The Australian Department of Foreign Affairs and Trade says eight Australians on board the London-Singapore flight have been hospitalised in Bangkok for injuries.

One person is dead and dozens are injured after a Singapore Airlines flight from London struck "severe turbulence" and was forced to make an emergency landing in Bangkok.

DFAT said the Australian Embassy in Bangkok and the Australian High Commission in Singapore were continuing to make inquiries to confirm if any further Australians are affected. 

The Boeing 777-300ER plane with 211 passengers and 18 crew was headed to Singapore when it diverted at 3:45pm (local time) on Tuesday, the airline said in a statement.

Fifty-six Australians were on board the plane. 

The flight fell into an air pocket while the cabin crew was serving breakfast, Suvarnabhumi Airport general manager Kittipong Kittikachorn told a press conference.

He said a 73-year-old British man died during the incident, likely due to a heart attack.

Singapore Airlines also confirmed the death and said 18 people were hospitalised, including a crew member.

Mr Kittikachorn said head injuries were sustained among seven people who were critically injured.

"Singapore Airlines offers its deepest condolences to the family of the deceased," the airline said in a statement.

"Our priority is to provide all possible assistance to all passengers and crew on board the aircraft."

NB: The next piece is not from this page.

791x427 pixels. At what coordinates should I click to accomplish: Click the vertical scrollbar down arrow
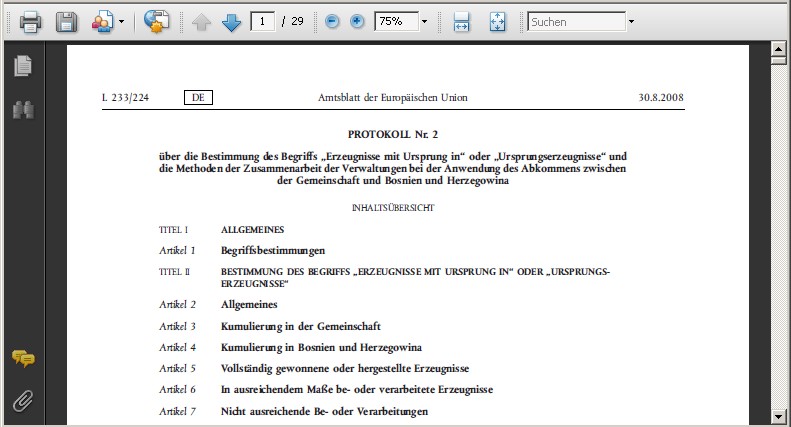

Dzafran Azmir, a 28-year-old student on board the flight, told Reuters the aircraft started "tilting up and there was shaking". 

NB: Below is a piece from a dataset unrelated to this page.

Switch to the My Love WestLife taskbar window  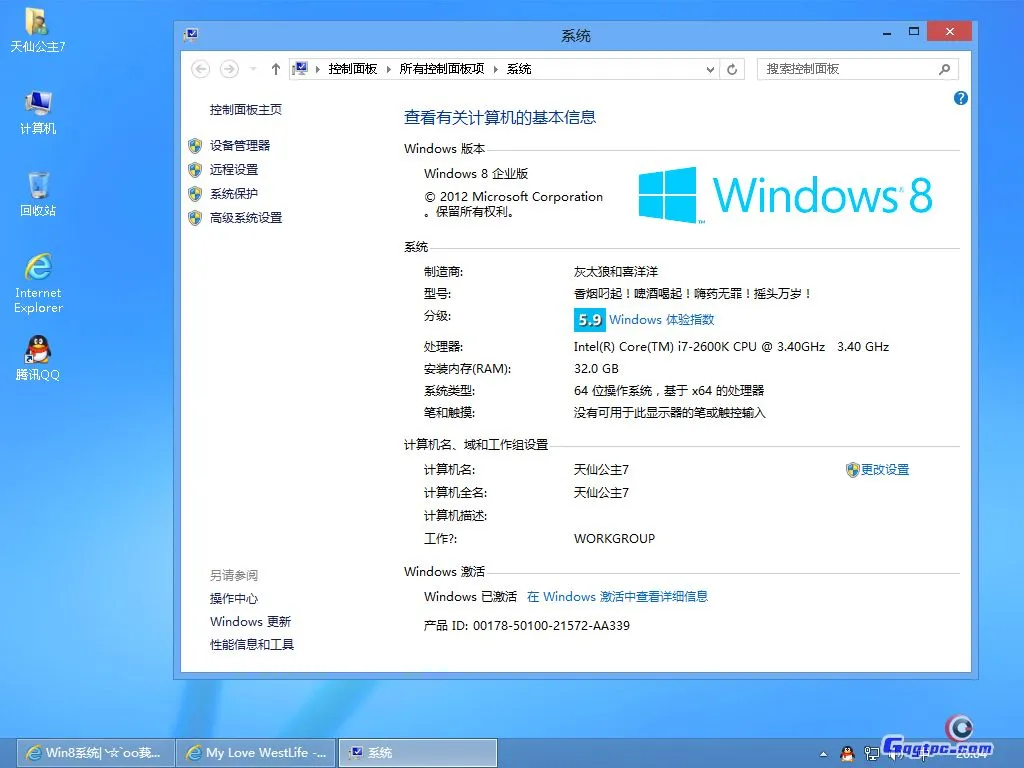click(x=255, y=752)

"So I started bracing for what was happening, and very suddenly there was a very dramatic drop," he said.

"So everyone seated and not wearing seatbelt was launched immediately into the ceiling."

"Some people hit their heads on the baggage cabins overhead and dented it, they hit the places where lights and masks are and broke straight through it."

Uninjured passengers have disembarked and another aircraft will fly them onwards, Suvarnabhumi Airport said.

Singapore's Minister for Transport Chee Hong Tat said in a statement he was "deeply saddened to learn about the incident" on flight SQ321. 

"Ministry of transport, Singapore, Singapore ministry of foreign affairs, civil aviation authority of Singapore and Changi airport officials, as well as SIA staff, are providing support to the affected passengers and their families," he said.

"My deepest condolences to the family of the deceased."

Boeing said it was in contact with Singapore Airlines and was ready to provide support.

The last Singapore Airlines fatalities were in October 2000 when a plane crashed on a closed runway during take-off in Taiwan. Eighty-three people died.

Singapore Airlines has had seven accidents, according to records by the Aviation Safety Network.